WORK ORDER
Before copying, find the line below that contains "Click the search magnifier icon"; then return it and all later lines exactly, up to and including the final line, with no pictures.

+ + + +

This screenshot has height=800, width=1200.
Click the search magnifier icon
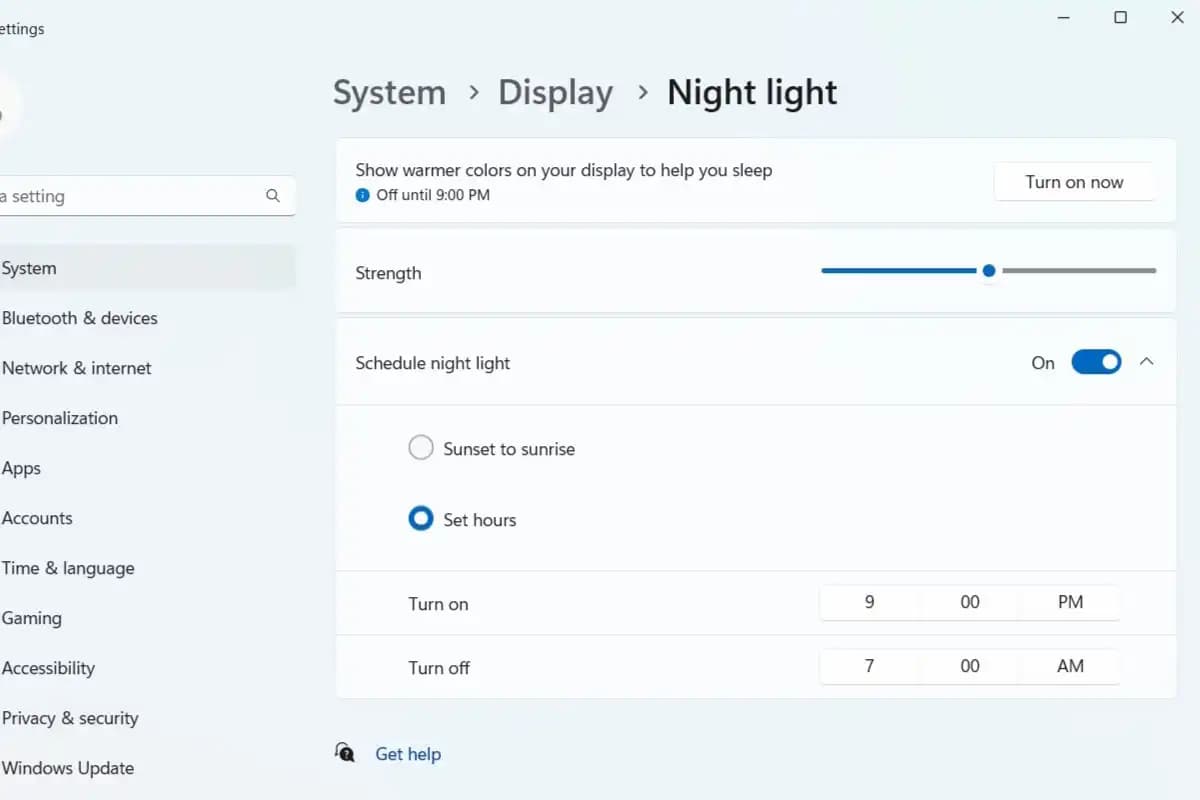[273, 196]
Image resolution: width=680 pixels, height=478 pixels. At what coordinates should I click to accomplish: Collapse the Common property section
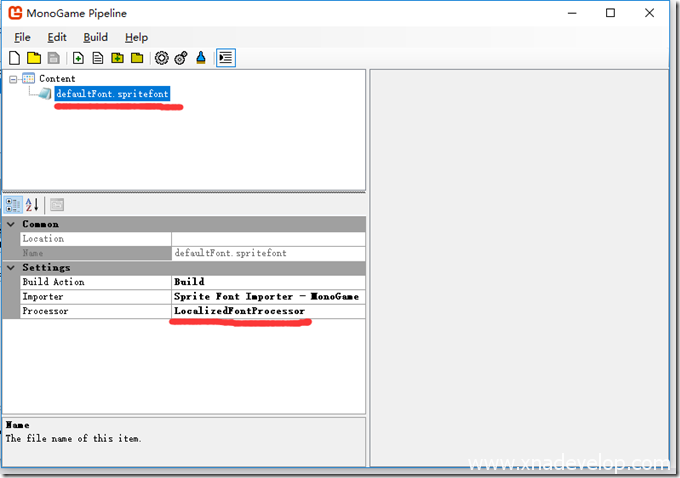point(11,224)
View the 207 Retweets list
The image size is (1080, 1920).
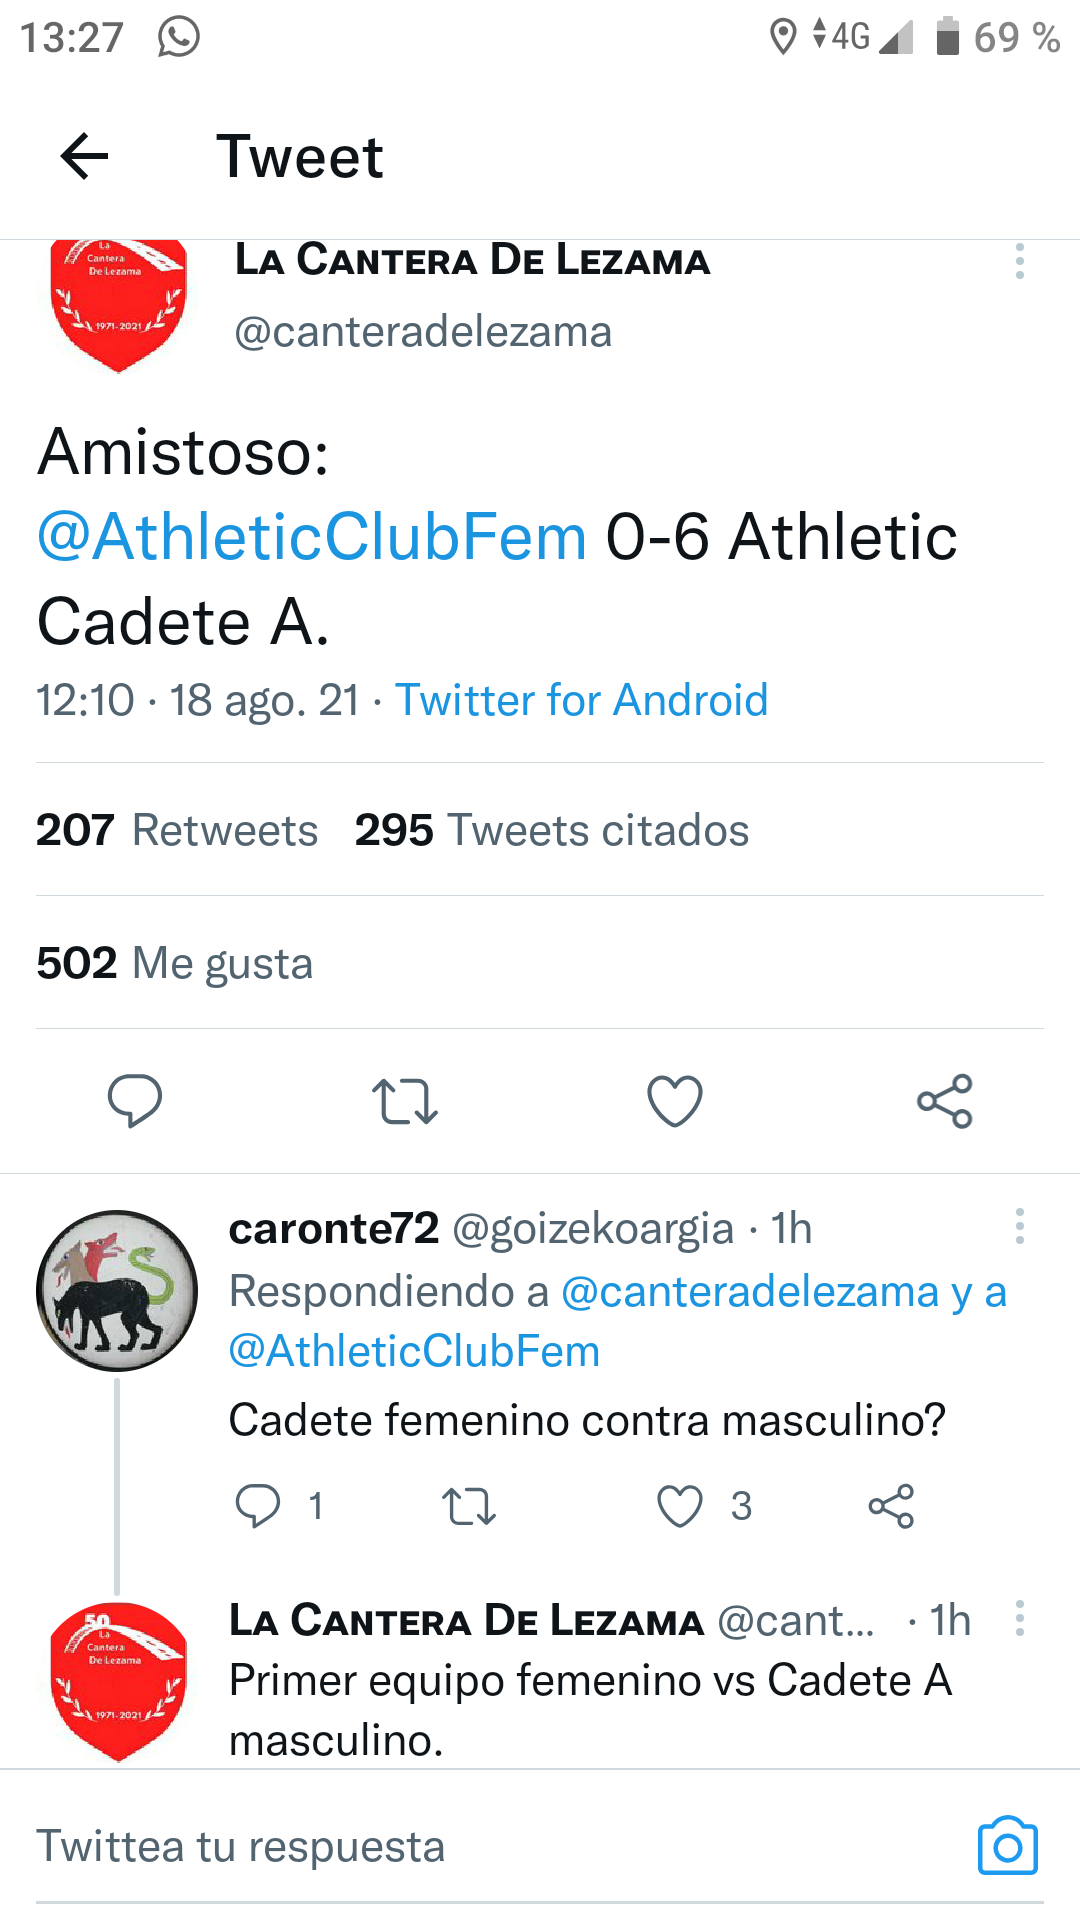[177, 830]
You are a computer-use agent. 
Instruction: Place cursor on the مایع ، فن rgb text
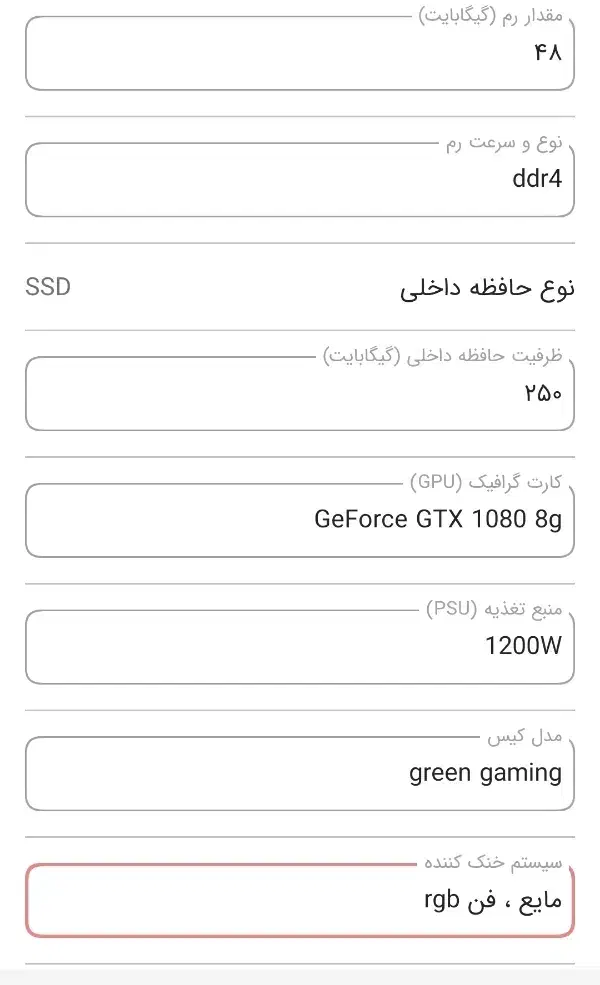pos(493,900)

+ + + +

OUTPUT OF THE TASK
Click the search magnifier icon
[273, 196]
Image resolution: width=680 pixels, height=478 pixels. At what coordinates should I click to accomplish: Collapse the Common property section
point(11,224)
View the 207 Retweets list
The image size is (1080, 1920).
[177, 830]
You are a computer-use agent. 
Instruction: Place cursor on the مایع ، فن rgb text
pos(493,900)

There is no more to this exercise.